= Exercise material =
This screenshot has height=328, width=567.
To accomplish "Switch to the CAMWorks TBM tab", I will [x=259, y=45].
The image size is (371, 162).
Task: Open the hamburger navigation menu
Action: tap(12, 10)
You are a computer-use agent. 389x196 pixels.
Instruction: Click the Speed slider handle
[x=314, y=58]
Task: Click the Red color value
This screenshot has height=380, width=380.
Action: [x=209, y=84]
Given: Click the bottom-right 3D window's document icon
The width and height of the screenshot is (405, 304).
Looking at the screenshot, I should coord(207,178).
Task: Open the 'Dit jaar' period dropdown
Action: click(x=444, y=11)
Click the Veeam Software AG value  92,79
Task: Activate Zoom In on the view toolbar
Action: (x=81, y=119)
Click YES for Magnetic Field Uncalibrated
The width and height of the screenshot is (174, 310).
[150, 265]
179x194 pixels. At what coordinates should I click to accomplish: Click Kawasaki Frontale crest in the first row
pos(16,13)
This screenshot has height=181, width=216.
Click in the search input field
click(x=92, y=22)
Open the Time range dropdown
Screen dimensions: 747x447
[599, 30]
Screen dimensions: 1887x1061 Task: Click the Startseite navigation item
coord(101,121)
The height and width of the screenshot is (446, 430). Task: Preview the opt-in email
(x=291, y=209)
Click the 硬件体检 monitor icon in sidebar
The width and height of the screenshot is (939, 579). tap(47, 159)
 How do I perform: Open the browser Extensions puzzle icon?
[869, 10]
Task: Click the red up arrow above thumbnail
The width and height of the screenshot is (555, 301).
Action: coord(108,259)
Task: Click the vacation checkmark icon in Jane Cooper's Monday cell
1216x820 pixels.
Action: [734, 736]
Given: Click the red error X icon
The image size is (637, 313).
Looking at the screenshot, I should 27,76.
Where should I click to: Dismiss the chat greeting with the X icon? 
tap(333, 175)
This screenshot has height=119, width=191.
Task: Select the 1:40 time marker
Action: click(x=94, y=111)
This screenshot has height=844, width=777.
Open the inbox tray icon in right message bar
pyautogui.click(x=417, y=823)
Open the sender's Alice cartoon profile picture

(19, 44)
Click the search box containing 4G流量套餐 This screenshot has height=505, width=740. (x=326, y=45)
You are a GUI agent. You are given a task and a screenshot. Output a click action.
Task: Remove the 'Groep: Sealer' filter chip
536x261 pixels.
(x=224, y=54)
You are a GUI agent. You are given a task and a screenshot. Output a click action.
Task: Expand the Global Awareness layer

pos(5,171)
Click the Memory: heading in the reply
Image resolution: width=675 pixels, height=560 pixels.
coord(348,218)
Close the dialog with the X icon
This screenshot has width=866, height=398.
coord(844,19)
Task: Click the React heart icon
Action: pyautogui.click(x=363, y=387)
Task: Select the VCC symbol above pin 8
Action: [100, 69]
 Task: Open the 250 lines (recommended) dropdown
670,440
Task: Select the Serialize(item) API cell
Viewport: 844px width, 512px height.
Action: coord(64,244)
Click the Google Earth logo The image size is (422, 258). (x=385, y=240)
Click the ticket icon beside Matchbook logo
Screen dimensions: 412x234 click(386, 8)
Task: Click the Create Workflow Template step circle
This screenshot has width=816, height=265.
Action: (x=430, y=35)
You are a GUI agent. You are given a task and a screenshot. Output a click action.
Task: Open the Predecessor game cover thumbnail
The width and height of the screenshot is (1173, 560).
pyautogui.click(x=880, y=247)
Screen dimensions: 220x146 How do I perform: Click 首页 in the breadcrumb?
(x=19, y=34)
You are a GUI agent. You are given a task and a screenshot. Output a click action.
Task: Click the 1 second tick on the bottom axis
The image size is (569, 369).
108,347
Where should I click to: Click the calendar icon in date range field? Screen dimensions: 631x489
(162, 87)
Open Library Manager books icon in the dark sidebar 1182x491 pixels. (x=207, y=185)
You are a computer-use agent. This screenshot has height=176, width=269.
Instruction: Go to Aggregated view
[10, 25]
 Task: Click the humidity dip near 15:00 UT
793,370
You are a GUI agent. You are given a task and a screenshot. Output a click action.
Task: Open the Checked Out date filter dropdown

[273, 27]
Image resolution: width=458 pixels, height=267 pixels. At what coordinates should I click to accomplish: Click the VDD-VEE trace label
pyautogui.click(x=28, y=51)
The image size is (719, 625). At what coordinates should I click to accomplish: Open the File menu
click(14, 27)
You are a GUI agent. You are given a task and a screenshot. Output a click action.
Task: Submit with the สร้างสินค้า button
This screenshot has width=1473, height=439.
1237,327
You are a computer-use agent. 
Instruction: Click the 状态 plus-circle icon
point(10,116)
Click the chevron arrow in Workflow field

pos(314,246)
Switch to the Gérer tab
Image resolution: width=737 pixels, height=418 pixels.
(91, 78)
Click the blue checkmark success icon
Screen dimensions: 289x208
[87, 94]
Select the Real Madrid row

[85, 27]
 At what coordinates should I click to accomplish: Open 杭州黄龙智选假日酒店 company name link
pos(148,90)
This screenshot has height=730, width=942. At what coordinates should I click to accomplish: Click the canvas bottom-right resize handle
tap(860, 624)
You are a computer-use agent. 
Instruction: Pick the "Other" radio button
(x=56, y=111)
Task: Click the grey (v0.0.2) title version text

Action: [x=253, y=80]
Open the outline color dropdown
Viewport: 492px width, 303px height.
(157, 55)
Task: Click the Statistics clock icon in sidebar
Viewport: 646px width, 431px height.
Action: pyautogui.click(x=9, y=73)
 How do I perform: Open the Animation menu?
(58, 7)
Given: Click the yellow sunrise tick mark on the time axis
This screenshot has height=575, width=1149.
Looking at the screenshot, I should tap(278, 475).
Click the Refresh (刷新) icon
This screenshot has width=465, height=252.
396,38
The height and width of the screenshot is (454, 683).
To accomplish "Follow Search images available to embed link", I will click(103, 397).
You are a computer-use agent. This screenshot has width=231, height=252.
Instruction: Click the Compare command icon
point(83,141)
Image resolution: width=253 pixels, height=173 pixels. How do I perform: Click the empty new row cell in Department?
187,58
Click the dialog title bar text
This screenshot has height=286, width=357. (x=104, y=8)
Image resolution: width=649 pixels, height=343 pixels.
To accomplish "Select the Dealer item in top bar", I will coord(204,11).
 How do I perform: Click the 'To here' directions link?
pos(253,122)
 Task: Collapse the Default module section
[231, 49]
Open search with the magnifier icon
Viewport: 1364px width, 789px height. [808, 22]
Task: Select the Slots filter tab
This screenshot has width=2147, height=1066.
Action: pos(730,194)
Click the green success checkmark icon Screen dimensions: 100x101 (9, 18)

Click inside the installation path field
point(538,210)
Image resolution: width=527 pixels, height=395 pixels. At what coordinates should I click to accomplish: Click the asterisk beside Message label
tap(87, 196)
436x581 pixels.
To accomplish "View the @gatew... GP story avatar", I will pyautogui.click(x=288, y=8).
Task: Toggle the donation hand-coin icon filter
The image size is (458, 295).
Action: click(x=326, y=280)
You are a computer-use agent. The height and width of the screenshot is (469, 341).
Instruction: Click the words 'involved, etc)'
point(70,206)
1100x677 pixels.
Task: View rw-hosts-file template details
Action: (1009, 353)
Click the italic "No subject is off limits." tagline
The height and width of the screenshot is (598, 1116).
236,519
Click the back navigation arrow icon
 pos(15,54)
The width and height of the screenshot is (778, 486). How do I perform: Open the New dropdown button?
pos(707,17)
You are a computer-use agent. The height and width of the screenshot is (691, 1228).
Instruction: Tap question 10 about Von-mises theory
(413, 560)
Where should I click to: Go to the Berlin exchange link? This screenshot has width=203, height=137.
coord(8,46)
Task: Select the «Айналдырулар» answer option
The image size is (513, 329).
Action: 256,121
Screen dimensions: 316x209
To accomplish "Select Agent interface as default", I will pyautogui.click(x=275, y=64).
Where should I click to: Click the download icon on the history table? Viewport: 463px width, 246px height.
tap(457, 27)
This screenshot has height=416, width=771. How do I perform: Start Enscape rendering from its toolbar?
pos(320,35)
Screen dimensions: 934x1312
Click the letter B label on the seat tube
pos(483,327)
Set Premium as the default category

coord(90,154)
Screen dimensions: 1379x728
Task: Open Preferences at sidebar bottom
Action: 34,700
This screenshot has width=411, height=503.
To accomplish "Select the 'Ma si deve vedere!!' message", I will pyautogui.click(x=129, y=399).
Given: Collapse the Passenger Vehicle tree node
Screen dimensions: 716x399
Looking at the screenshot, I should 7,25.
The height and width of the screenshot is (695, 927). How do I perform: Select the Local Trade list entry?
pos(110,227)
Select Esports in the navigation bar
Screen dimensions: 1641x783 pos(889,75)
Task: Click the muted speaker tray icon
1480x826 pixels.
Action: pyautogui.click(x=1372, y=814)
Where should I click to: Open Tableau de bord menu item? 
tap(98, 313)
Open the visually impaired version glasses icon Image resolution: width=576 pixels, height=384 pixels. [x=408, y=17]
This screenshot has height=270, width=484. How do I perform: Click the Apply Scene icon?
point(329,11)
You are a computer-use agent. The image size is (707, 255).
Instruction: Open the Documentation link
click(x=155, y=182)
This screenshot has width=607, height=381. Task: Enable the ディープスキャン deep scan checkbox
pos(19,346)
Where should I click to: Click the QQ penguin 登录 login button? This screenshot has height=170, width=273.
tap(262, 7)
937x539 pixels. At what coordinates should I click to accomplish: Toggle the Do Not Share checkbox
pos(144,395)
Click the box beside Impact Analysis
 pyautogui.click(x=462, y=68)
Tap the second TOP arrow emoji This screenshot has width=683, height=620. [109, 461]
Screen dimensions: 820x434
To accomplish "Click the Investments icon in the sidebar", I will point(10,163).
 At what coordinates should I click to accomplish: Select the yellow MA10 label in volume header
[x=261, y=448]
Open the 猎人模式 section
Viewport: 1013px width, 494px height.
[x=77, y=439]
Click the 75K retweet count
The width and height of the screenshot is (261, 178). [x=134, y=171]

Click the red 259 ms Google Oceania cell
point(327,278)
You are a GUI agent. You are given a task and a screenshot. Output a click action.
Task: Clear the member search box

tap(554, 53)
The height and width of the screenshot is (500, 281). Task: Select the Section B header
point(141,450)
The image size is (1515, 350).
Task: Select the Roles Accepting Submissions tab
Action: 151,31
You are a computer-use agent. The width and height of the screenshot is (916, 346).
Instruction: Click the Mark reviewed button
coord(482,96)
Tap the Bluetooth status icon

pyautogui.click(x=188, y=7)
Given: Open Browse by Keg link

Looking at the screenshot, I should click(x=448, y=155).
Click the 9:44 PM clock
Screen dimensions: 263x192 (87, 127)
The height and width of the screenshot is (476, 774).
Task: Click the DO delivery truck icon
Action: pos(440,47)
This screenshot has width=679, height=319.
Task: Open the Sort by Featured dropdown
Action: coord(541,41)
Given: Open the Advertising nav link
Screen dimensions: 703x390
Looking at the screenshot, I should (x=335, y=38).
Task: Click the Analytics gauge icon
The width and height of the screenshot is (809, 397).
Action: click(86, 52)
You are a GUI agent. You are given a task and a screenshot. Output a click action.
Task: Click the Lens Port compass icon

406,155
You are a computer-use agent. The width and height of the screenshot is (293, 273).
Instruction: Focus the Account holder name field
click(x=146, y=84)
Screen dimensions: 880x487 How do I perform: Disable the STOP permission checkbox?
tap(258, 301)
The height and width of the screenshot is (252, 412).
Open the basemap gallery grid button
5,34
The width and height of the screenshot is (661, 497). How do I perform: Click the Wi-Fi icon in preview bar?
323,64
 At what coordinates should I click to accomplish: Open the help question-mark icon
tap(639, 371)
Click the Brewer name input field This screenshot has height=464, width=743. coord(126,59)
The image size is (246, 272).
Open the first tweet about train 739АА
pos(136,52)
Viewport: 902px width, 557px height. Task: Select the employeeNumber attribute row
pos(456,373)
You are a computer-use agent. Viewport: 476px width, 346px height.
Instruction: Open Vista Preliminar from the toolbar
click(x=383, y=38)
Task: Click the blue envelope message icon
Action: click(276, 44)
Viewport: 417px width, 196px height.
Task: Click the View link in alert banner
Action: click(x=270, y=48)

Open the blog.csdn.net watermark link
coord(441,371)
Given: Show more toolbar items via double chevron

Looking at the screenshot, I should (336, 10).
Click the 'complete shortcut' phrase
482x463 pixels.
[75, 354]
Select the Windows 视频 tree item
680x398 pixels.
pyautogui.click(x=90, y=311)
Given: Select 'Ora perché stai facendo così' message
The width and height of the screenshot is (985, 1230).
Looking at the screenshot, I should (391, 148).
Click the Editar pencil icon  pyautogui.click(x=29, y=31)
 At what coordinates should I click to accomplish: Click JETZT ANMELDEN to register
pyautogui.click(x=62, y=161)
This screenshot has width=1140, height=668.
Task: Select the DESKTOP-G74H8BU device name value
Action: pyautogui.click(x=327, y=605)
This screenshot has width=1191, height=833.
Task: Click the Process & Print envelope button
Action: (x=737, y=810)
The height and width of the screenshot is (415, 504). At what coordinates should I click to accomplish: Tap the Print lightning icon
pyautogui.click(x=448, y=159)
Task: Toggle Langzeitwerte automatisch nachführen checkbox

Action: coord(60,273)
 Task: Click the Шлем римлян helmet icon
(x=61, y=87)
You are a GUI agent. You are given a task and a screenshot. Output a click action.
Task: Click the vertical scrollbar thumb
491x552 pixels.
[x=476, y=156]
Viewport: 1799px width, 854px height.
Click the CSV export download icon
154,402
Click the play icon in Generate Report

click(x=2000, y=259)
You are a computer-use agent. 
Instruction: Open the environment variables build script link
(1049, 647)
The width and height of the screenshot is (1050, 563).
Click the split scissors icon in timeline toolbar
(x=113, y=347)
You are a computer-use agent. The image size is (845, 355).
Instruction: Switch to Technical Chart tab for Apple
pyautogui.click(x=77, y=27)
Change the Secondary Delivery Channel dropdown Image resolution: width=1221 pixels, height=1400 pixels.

= About this exercise =
Determine the number of lines in the material above that include the word "axis". Give that number and no other text.

= Answer section =
2